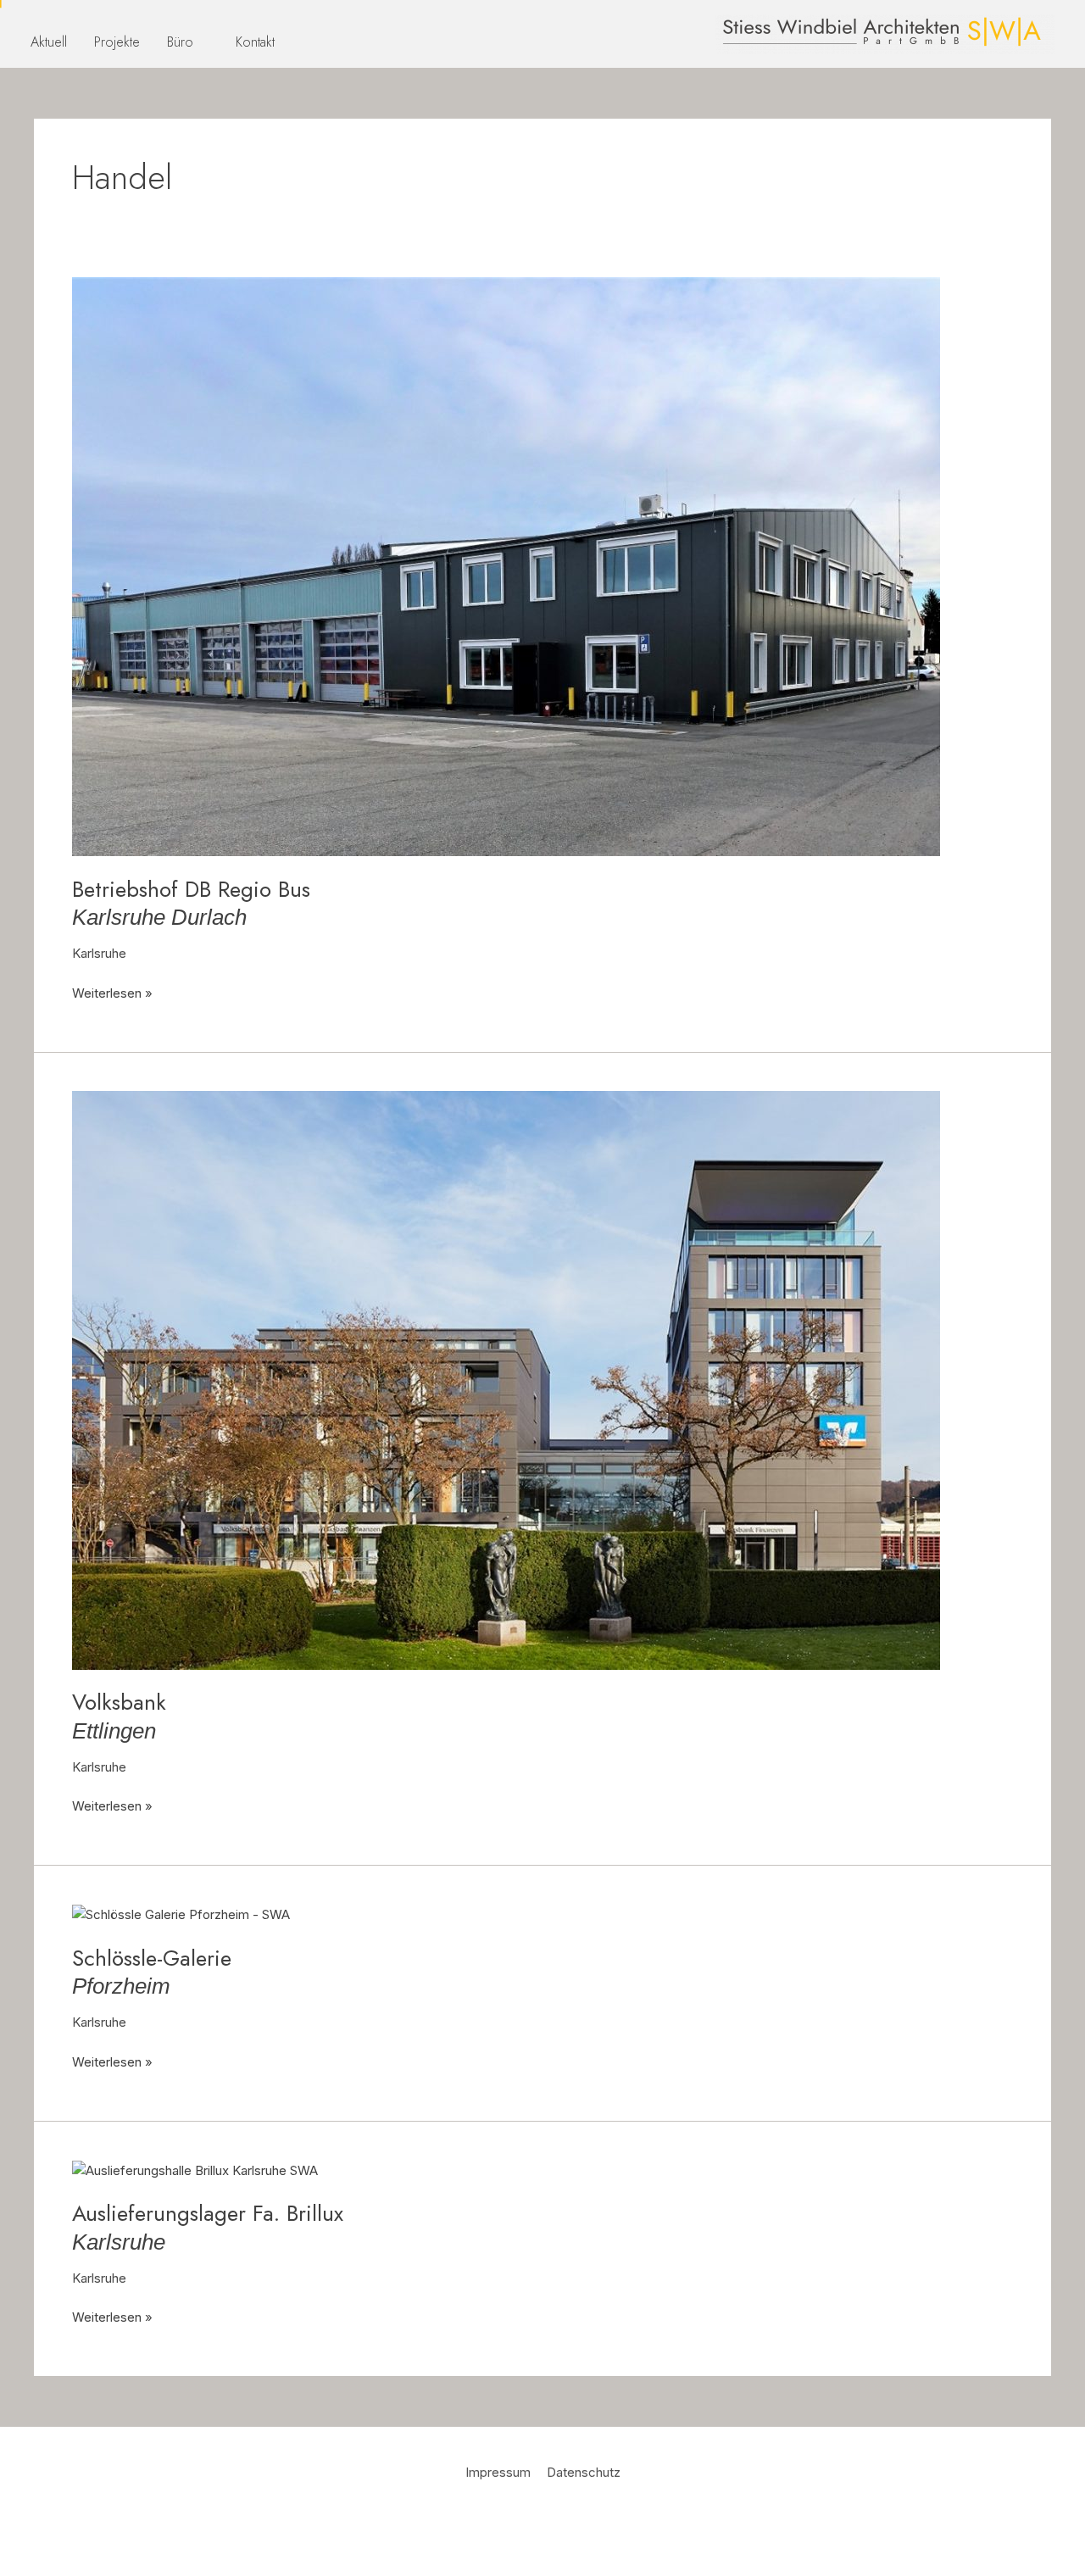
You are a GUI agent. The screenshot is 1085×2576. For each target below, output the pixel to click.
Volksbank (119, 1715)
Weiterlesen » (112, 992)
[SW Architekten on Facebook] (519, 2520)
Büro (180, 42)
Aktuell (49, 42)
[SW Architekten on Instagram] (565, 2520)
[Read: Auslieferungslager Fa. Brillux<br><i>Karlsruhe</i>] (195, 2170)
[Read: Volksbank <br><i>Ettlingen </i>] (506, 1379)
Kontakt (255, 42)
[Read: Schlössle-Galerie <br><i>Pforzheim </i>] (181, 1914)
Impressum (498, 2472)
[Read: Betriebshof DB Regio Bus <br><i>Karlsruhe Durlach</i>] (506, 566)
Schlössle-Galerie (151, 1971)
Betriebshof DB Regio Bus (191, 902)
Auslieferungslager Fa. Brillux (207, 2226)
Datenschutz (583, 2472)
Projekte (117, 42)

- - - - - - -

= Work instructions =
Pictures in the listing above must be skipped; everything else should be copied exactly.

= Task answer =
You are a GUI agent. The screenshot is 1085×2576. For each target below, output the pixel to click.
Volksbank (119, 1715)
Weiterlesen » (112, 992)
[SW Architekten on Facebook] (519, 2520)
Büro (180, 42)
Aktuell (49, 42)
[SW Architekten on Instagram] (565, 2520)
[Read: Auslieferungslager Fa. Brillux<br><i>Karlsruhe</i>] (195, 2170)
[Read: Volksbank <br><i>Ettlingen </i>] (506, 1379)
Kontakt (255, 42)
[Read: Schlössle-Galerie <br><i>Pforzheim </i>] (181, 1914)
Impressum (498, 2472)
[Read: Betriebshof DB Regio Bus <br><i>Karlsruhe Durlach</i>] (506, 566)
Schlössle-Galerie (151, 1971)
Betriebshof DB Regio Bus (191, 902)
Auslieferungslager Fa. Brillux (207, 2226)
Datenschutz (583, 2472)
Projekte (117, 42)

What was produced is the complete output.